**WHAT IS ASKED:** Change each "computer-use agent" in the listing below to "desktop agent", keeping every other line and word as it is.

Dataset items:

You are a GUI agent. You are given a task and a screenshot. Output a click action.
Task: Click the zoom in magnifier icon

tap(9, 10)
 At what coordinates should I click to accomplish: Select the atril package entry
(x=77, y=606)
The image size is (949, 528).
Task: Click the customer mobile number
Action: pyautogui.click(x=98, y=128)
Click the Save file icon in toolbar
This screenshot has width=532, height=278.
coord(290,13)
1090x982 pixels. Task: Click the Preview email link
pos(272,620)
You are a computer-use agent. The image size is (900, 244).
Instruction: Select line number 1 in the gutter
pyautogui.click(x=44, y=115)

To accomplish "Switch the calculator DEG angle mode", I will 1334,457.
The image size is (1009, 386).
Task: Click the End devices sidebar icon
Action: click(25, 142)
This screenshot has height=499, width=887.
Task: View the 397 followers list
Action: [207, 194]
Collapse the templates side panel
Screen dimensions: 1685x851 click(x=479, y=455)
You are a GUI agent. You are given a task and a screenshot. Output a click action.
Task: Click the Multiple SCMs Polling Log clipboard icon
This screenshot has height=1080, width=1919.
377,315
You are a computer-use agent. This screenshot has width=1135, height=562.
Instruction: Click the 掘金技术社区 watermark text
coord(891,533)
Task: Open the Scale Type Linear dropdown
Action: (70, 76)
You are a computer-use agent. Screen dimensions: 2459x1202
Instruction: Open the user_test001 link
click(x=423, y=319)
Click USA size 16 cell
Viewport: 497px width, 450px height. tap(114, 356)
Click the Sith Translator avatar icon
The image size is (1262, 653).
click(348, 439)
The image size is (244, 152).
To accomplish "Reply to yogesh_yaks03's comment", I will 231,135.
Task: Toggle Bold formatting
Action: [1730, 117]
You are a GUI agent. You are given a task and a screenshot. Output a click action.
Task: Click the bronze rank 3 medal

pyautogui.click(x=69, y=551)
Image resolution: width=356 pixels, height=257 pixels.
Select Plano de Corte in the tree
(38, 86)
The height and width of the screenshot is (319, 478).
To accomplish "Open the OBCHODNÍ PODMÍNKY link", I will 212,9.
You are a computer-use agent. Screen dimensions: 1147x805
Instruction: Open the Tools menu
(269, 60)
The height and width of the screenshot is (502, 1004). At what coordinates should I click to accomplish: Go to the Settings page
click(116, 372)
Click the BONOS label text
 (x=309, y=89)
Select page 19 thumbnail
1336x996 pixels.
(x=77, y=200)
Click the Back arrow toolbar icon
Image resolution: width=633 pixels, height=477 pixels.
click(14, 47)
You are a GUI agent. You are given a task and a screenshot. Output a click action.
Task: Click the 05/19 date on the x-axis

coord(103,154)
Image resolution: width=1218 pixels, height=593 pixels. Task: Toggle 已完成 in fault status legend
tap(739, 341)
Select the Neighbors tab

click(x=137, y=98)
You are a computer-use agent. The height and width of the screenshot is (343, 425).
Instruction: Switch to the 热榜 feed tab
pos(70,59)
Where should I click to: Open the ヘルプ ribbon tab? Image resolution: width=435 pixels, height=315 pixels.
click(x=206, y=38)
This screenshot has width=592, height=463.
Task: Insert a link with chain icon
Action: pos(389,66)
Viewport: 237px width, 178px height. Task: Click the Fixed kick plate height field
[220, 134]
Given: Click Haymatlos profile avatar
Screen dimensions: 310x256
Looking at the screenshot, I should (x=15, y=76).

**ANSWER BELOW:**
You are a GUI agent. You are given a task and a screenshot. Output a click action.
Task: Click the zoom in magnifier icon

tap(9, 10)
 At what coordinates should I click to accomplish: Select the atril package entry
(x=77, y=606)
The image size is (949, 528).
Task: Click the customer mobile number
Action: pyautogui.click(x=98, y=128)
Click the Save file icon in toolbar
This screenshot has width=532, height=278.
coord(290,13)
1090x982 pixels. Task: Click the Preview email link
pos(272,620)
You are a desktop agent. The image size is (900, 244).
Instruction: Select line number 1 in the gutter
pyautogui.click(x=44, y=115)

To accomplish "Switch the calculator DEG angle mode", I will 1334,457.
The image size is (1009, 386).
Task: Click the End devices sidebar icon
Action: click(25, 142)
This screenshot has height=499, width=887.
Task: View the 397 followers list
Action: [207, 194]
Collapse the templates side panel
Screen dimensions: 1685x851 click(x=479, y=455)
You are a GUI agent. You are given a task and a screenshot. Output a click action.
Task: Click the Multiple SCMs Polling Log clipboard icon
This screenshot has height=1080, width=1919.
377,315
You are a desktop agent. This screenshot has width=1135, height=562.
Instruction: Click the 掘金技术社区 watermark text
coord(891,533)
Task: Open the Scale Type Linear dropdown
Action: (70, 76)
You are a desktop agent. Screen dimensions: 2459x1202
Instruction: Open the user_test001 link
click(x=423, y=319)
Click USA size 16 cell
Viewport: 497px width, 450px height. tap(114, 356)
Click the Sith Translator avatar icon
The image size is (1262, 653).
click(348, 439)
The image size is (244, 152).
To accomplish "Reply to yogesh_yaks03's comment", I will 231,135.
Task: Toggle Bold formatting
Action: [1730, 117]
You are a GUI agent. You are given a task and a screenshot. Output a click action.
Task: Click the bronze rank 3 medal

pyautogui.click(x=69, y=551)
Image resolution: width=356 pixels, height=257 pixels.
Select Plano de Corte in the tree
(38, 86)
The height and width of the screenshot is (319, 478).
To accomplish "Open the OBCHODNÍ PODMÍNKY link", I will 212,9.
You are a desktop agent. Screen dimensions: 1147x805
Instruction: Open the Tools menu
(269, 60)
The height and width of the screenshot is (502, 1004). At what coordinates should I click to accomplish: Go to the Settings page
click(116, 372)
Click the BONOS label text
 (x=309, y=89)
Select page 19 thumbnail
1336x996 pixels.
(x=77, y=200)
Click the Back arrow toolbar icon
Image resolution: width=633 pixels, height=477 pixels.
click(14, 47)
You are a GUI agent. You are given a task and a screenshot. Output a click action.
Task: Click the 05/19 date on the x-axis

coord(103,154)
Image resolution: width=1218 pixels, height=593 pixels. Task: Toggle 已完成 in fault status legend
tap(739, 341)
Select the Neighbors tab

click(x=137, y=98)
You are a desktop agent. The height and width of the screenshot is (343, 425).
Instruction: Switch to the 热榜 feed tab
pos(70,59)
Where should I click to: Open the ヘルプ ribbon tab? Image resolution: width=435 pixels, height=315 pixels.
click(x=206, y=38)
This screenshot has width=592, height=463.
Task: Insert a link with chain icon
Action: pos(389,66)
Viewport: 237px width, 178px height. Task: Click the Fixed kick plate height field
[220, 134]
Given: Click Haymatlos profile avatar
Screen dimensions: 310x256
Looking at the screenshot, I should (x=15, y=76).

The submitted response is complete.